■ WHAT YOU NEED TO DO:
1. In the constipation study passage, what share of the 53 patients who met the eating disorder symptom cut-off reported binge eating?
2. From the constipation study passage, output the text word for word, starting at the words "The Need for Screening" and stopping after the words "disorder and constipation.".

■ DOCUMENT PASSAGE:
%%

The researchers studied 279 adults who underwent anorectal manometry for the evaluation of chronic constipation at Mass General between June 2017 and September 2018 and completed the 26-item version of the Eating Attitudes Test (EAT-26), which screens for eating disorders. The average patient age was 47 and 79% were female.

Patients also completed the Patient Assessment of Constipation Symptom Questionnaire, the Hospital Anxiety and Depression Scale and the Visceral Sensitivity Index (a measure of gastrointestinal-specific anxiety).

EAT-26 Results

53 patients (19%) had a total EAT-26 score ≥20, indicating a possible clinically significant eating disorder. Results on the three EAT-26 subscales were also tallied:

  • Dieting (e.g., shape/weight concern, attempts to control eating, feelings around eating)—100% of patients in the eating disorders group reported having impulses to vomit after meals and engaging in dieting behavior at least "sometimes"
  • Oral Control (e.g., avoidance of food, overly cautious behaviors such as cutting food into small pieces)—23% to 56% endorsed items on this subscale at least "sometimes"
  • Bulimia/Preoccupation (e.g., binge eating, purging, intrusive thoughts about food)—13% to 66% endorsed items on this subscale at least "sometimes"

EAT-26 also includes items that assess the presence and frequency, over the preceding six months, of:

  • Binge eating—reported by 45% of the 53 patients who met the eating disorder symptom cut-off
  • Self-induced vomiting for weight/shape control—reported by 14%
  • Use of laxatives, diet pills or diuretics for weight/shape control—reported by 23%

Factors Associated with Eating Disorders

The researchers analyzed whether age, the severity of constipation, depression, anxiety or gastrointestinal-specific anxiety were associated with the presence of eating disorder symptoms. General anxiety and gastrointestinal-specific anxiety were the only variables independently associated.

However, the severity of constipation was associated with the severity of eating disorder pathology. This association appeared to be driven by abdominal-related symptoms rather than by rectal symptoms or stool symptoms.

Mediation Analysis

Greater gastrointestinal-specific anxiety could perpetuate eating disorder symptoms, which could perpetuate greater severity of constipation (e.g., through stimulant laxative abuse). However, when the researchers conducted a mediation analysis to investigate the temporal relationships of these variables, they found that was not the case in this cohort. Instead, gastrointestinal-specific anxiety fully explained the relationship between eating disorders and the severity of constipation.

The Need for Screening

The findings from this study imply that patients with chronic constipation should be screened for eating disorders, particularly those who describe worries or fears about gastrointestinal sensations and those who report abdominal-specific constipation symptoms such as bloating and abdominal pain.

Screening is especially important before prescribing dietary restriction (e.g., low FODMAP diet) for chronic constipation. Patients who have an unidentified eating disorder symptoms may appear to adhere well to such an intervention, but food restriction could further perpetuate the link between the eating disorder and constipation.

The Need for Complementary Treatment

It is important for clinicians to recognize that eating disorder symptoms lie along a spectrum and include disordered thinking as well as disordered behavior. For instance, feeling bloated can be misappraised as feeling fat, reinforcing fears of weight gain and lead to eating disordered behavior. Individuals with eating disorder symptoms may also be hypervigilant to gastrointestinal sensations and then experience heightened sensitivity to symptoms associated with constipation.

By identifying which patients with constipation have underlying eating disorder symptoms, clinicians will be better able to recommend appropriate care. Outpatient treatment of eating disorders typically includes cognitive–behavioral therapy with pharmacotherapy and nutritional support if needed.

%%

■ DATA LISTING:
%%

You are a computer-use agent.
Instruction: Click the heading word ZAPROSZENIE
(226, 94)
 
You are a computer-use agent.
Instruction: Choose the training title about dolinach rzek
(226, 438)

%%
%%

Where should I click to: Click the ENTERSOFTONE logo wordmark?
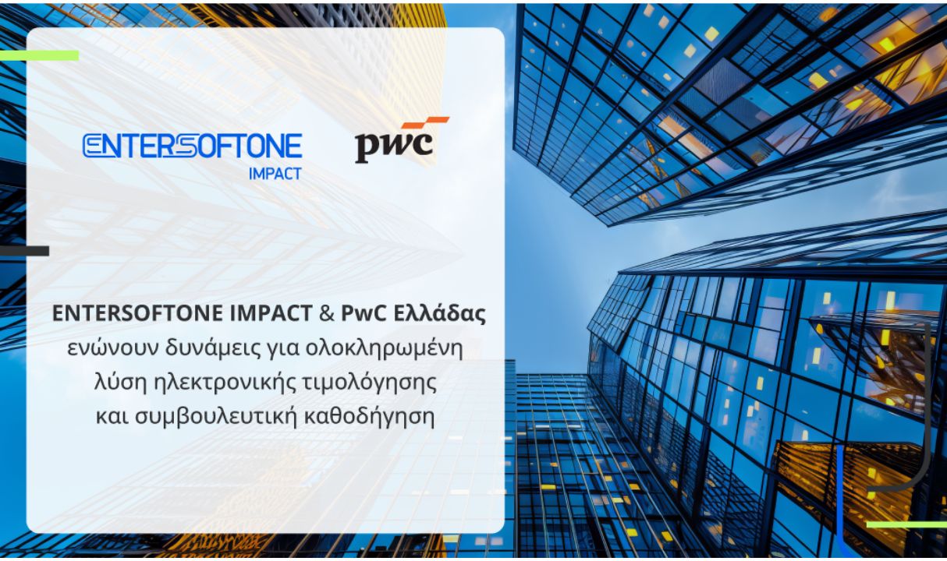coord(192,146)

%%
%%

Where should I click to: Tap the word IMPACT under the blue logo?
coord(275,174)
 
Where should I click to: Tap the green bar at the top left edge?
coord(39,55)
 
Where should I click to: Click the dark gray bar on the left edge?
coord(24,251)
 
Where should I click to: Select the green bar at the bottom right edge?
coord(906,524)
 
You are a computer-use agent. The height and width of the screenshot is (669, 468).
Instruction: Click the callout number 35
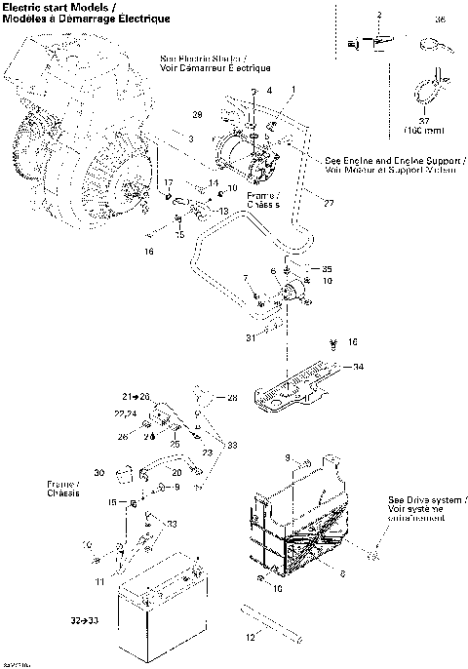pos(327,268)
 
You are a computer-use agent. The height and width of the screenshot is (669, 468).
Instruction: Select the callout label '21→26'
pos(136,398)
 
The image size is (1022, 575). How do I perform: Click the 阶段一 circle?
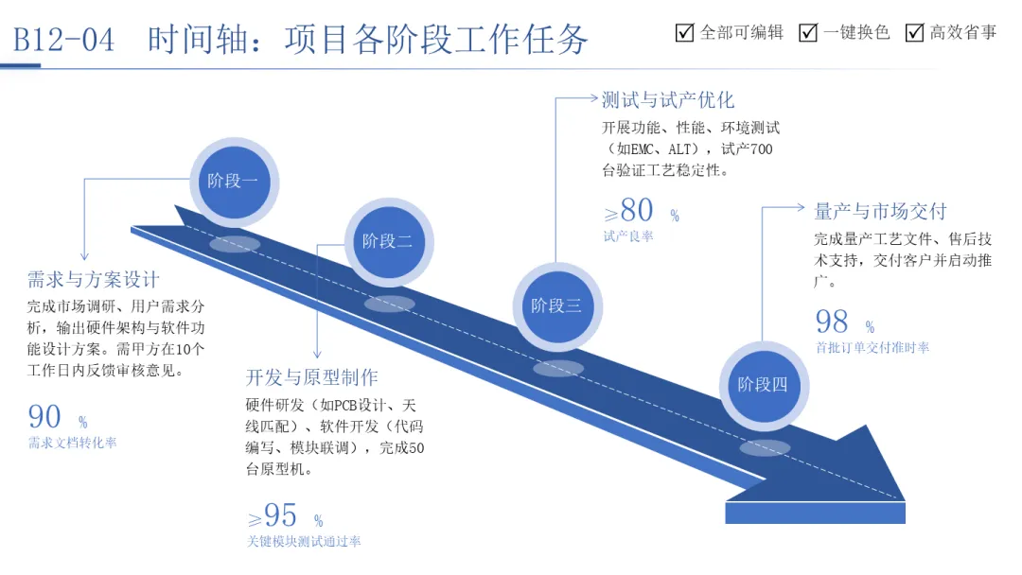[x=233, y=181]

%%

■ ANSWERS FOR EACH ITEM:
1. 45%

2.
The Need for Screening

The findings from this study imply that patients with chronic constipation should be screened for eating disorders, particularly those who describe worries or fears about gastrointestinal sensations and those who report abdominal-specific constipation symptoms such as bloating and abdominal pain.

Screening is especially important before prescribing dietary restriction (e.g., low FODMAP diet) for chronic constipation. Patients who have an unidentified eating disorder symptoms may appear to adhere well to such an intervention, but food restriction could further perpetuate the link between the eating disorder and constipation.